Google just makes the chromeOs?
er4din
·4 jaar geleden·discuss
I went to a school where we used chrome books. We paid a 500 euro deposit I believe upfront and signed a contract that obliged us to use the machine appropriately and that any damage resulting from failing to do so is our fault yada yada. By the end of the curriculum the computer moves into being our own property and the school wipes it from the network so to speak and it’s factory reset.

The reality is that at this point it’s a piece of old junk that no one wants since it’s been in constant use for like 4 years, and yes I went to a privileged school which hopped onto the idea as soon as it was publicly available.

I talked to our it department and they confirm the fact that chrombooks make the back end work of the it department so so so much easier, as does the rest of the google interface. They no longer deal with individual account backups, data storage and network access, being able to focus on what is accessible from the school network and solving hardware problems with the machines themselves, as well as some additional maintenances on PC systems that were present I. Every classroom dedicated to each teacher which we’re not chrome books but ran windows 7 instead, up until a year or 2 ago I believe.

Chrome books have an arguably larger upfront cost bit a reduced maintenance cost which may make them more economical depending on the scale you work on and you budget. As I said I went to a privileged school with around 1k kids as of last year I believe so it may have been a good choice there, the school is not in Denmark btw.

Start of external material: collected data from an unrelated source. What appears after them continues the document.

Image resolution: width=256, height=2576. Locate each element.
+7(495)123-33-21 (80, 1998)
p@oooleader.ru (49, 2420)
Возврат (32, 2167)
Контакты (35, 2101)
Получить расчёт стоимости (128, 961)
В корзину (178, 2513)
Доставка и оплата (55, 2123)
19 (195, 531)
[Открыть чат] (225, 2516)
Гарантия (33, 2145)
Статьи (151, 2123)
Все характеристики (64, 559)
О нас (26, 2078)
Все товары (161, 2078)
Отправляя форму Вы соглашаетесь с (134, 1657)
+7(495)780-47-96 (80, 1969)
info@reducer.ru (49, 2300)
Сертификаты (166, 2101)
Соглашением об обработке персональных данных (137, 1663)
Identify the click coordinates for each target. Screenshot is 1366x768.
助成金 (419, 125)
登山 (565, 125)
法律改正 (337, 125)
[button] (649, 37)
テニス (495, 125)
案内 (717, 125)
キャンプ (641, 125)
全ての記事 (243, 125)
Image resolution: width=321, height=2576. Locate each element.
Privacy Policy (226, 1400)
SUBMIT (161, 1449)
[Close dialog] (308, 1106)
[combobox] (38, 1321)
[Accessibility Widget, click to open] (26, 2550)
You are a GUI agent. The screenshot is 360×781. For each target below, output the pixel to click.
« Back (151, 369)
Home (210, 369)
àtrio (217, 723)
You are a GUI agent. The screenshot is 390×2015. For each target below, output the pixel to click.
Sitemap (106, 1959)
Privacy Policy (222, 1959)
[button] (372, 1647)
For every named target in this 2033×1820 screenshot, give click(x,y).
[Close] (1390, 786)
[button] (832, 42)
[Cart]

I personally am more interested in knowing what are the alternative options to the chrome books that denmarkian schools can switch to now that chrome books are out of the picture, because let’s face it, we’re not going to back to pen and paper days because of this. I found some HP made notepads that run windows 10 and are visually resembling chrome books in addition to being in the same price range of 400 euro. Does anyone have any better guesses as to what the switch could be made to?